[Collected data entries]
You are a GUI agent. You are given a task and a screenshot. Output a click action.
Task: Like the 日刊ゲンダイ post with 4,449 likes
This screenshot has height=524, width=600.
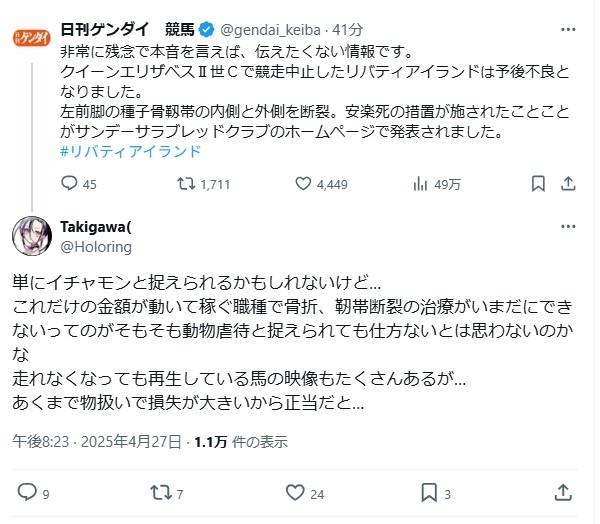click(304, 184)
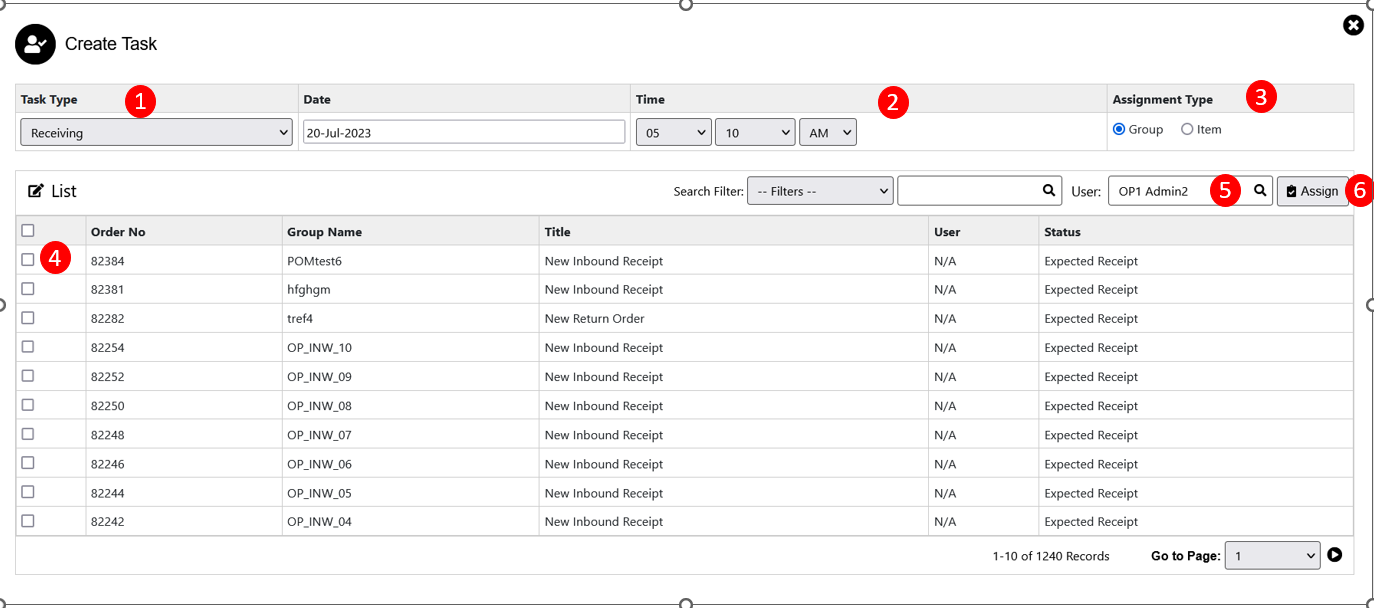Open the hour dropdown showing 05
Image resolution: width=1374 pixels, height=608 pixels.
[673, 132]
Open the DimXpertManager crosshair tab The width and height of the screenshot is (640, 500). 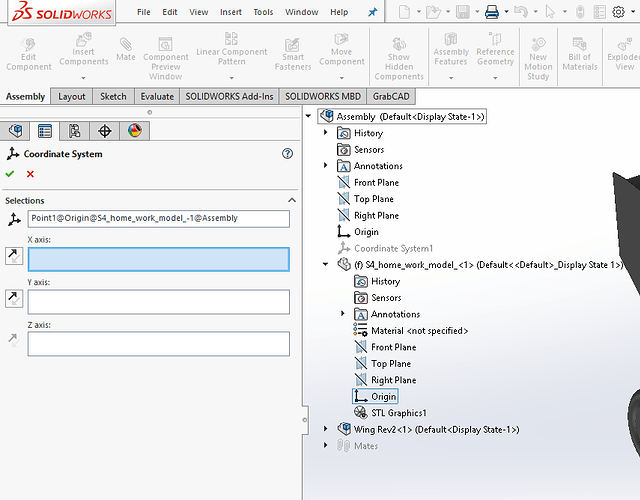pos(105,131)
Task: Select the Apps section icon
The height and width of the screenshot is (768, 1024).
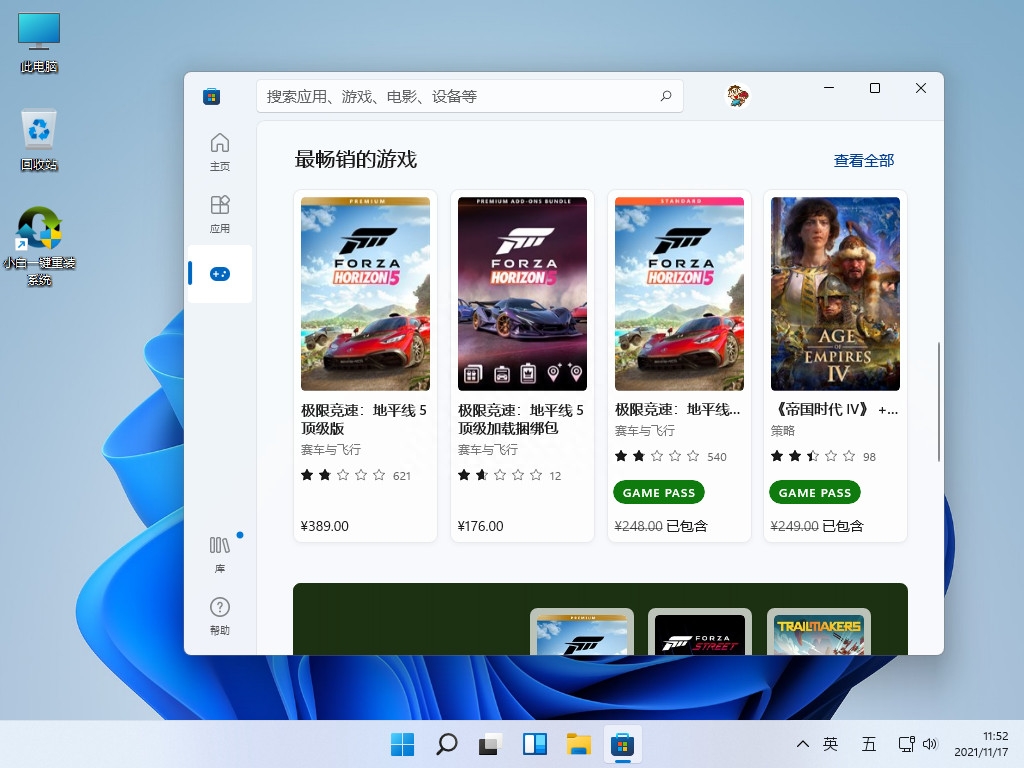Action: coord(220,213)

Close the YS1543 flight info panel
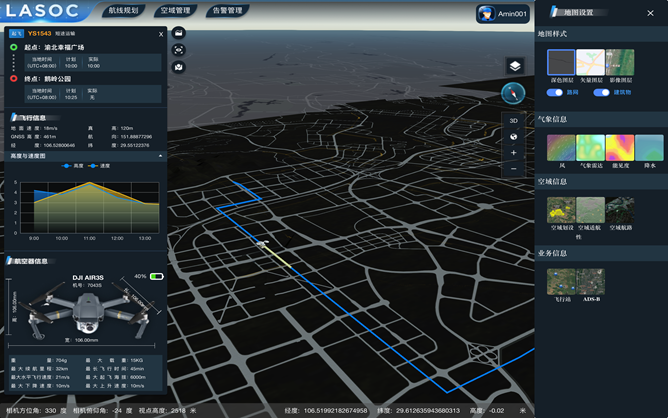coord(161,34)
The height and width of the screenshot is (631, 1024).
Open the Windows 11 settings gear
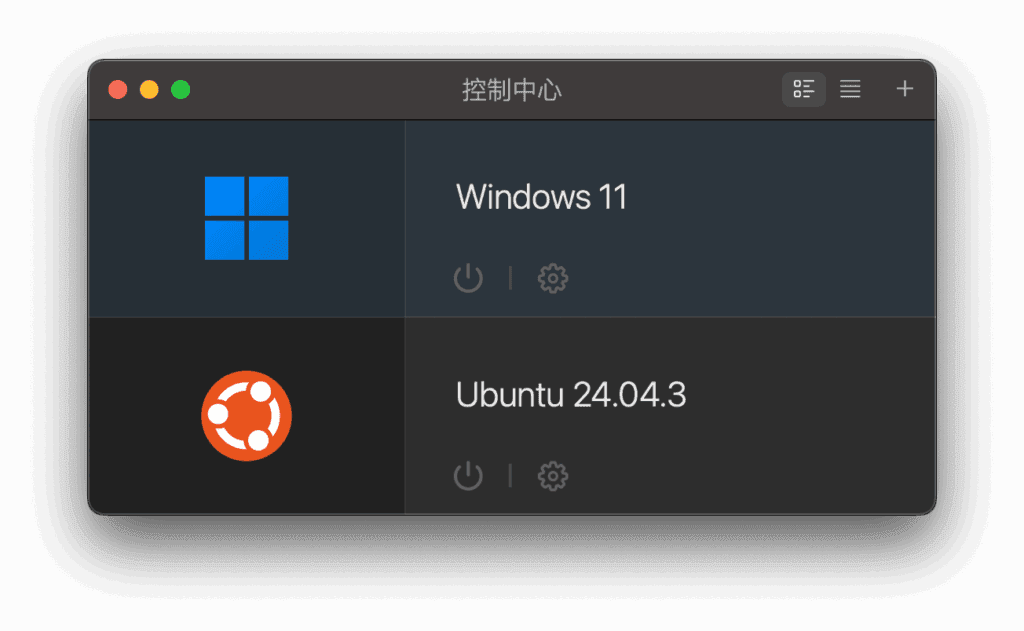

__WHAT THE EXERCISE ASKS__.
Nothing should be returned except the lines from the first line of the data above through the line with "Task: Like the 日刊ゲンダイ post with 4,449 likes", each one exact.

__RESULT__.
You are a GUI agent. You are given a task and a screenshot. Output a click action.
Task: Like the 日刊ゲンダイ post with 4,449 likes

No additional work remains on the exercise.